*Extract*.
+++

Last summer, Enrique Meza, 14, was suffering from hypertension (high blood pressure) and his heart was showing signs of increased thickness. Enrique also had acanthosis nigricans, a skin condition that is common in individuals who are overweight or who have prediabetes conditions.
Enrique loved laying on the couch, watching TV, drinking sugary drinks and would often overeat.
But with the help of Lurie Children’s Division of Kidney Diseases, Enrique made serious lifestyle changes to help improve his health. “We have a large patient population that is referred to our division for evaluation of hypertension. After assessing these patients, a common contributing factor to their hypertension is obesity. During our visits, we discuss the long-term effect of hypertension on various body systems. We explain that uncontrolled hypertension can lead to kidney failure, stroke, and heart failure,” says Laura Duffy, APN, Advanced Practice Nurse, Kidney Diseases. “When I meet with my patients and families, I ensure that both the patient and family members review the growth chart of the child. The majority of these patients’ BMI is >99th%. I discuss the importance of making therapeutic lifestyle changes, which include implementing dietary changes and increasing physical activity- with a goal of eliminating the need to start anti-hypertensive medications. If the family is interested, I refer them to our Registered Dietician and/or the Weight and Wellness Management Clinic. The overall goal of this program is to provide education and support for the patient and family with regards to managing their obesity.”

+++

*Provided data*.
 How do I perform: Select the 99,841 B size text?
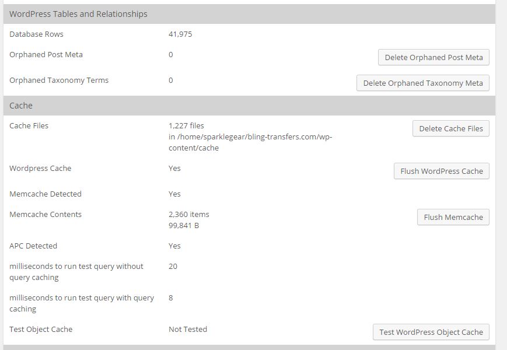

+++

*Exercises*.
• 1. Print the passage about Enrique Meza word for word, beginning at the words "Last summer, Enrique" and stopping after "have prediabetes conditions.".
• 2. Summarize the passage about Enrique Meza in two sentences.

*Written answers*.
• 1.
Last summer, Enrique Meza, 14, was suffering from hypertension (high blood pressure) and his heart was showing signs of increased thickness. Enrique also had acanthosis nigricans, a skin condition that is common in individuals who are overweight or who have prediabetes conditions.

• 2. At 14, Enrique Meza had high blood pressure, signs of increased heart thickness, and acanthosis nigricans, and he often lay on the couch watching TV, drank sugary drinks, and overate. With help from Lurie Children's Division of Kidney Diseases, he made serious lifestyle changes, and advanced practice nurse Laura Duffy explains that obesity is a common contributor to hypertension in the division's patients, so she stresses dietary changes and more physical activity to avoid the need for anti-hypertensive medications.